Carol Chen
Carol Chen is a Community Architect at Red Hat, supporting and promoting various upstream communities over the last 10 years such as InstructLab, Ansible and ManageIQ. She has also been actively involved in open source communities while working for Jolla and Nokia previously. In addition, she has experiences in software development/integration in her 12 years in the mobile industry. On a personal note, Carol plays the Timpani in an orchestra in Tampere, Finland, where she now calls home.
Session
With the rapid rise of AI, organisations are eager to adopt AI models into their workflows, yet model deployment remains complex, resource-intensive, and prone to security risks, making it difficult to experiment and iterate with. Enter Ramalama, an open-source tool that simplifies inferencing of AI models with the familiar approach of containers, while keeping everything local.
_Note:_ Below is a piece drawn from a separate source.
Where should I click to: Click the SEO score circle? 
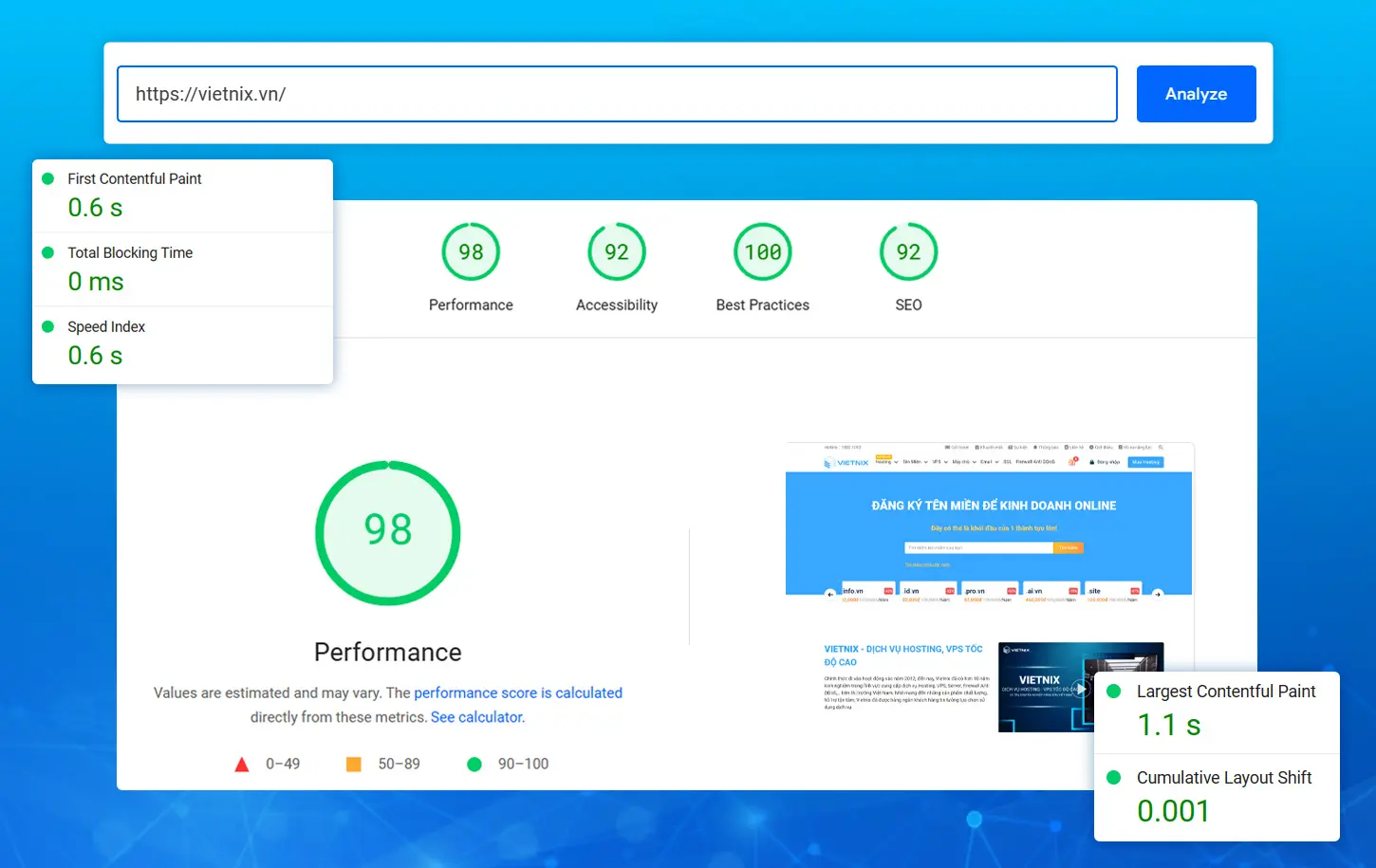(908, 251)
In this workshop, you’ll get an in-depth introduction to Ramalama, its flexibility with container engines, model registries and inference runtimes, how it abstracts underlying complexities, can help streamline your workflow, making AI model deployment a straightforward process.
Attendee Takeaways:
Understanding of Ramalama's role in integrating AI models with container technology.
Insights into the security and performance benefits of running AI models in isolated containers.
Practical knowledge on deploying and scaling AI workloads using Ramalama.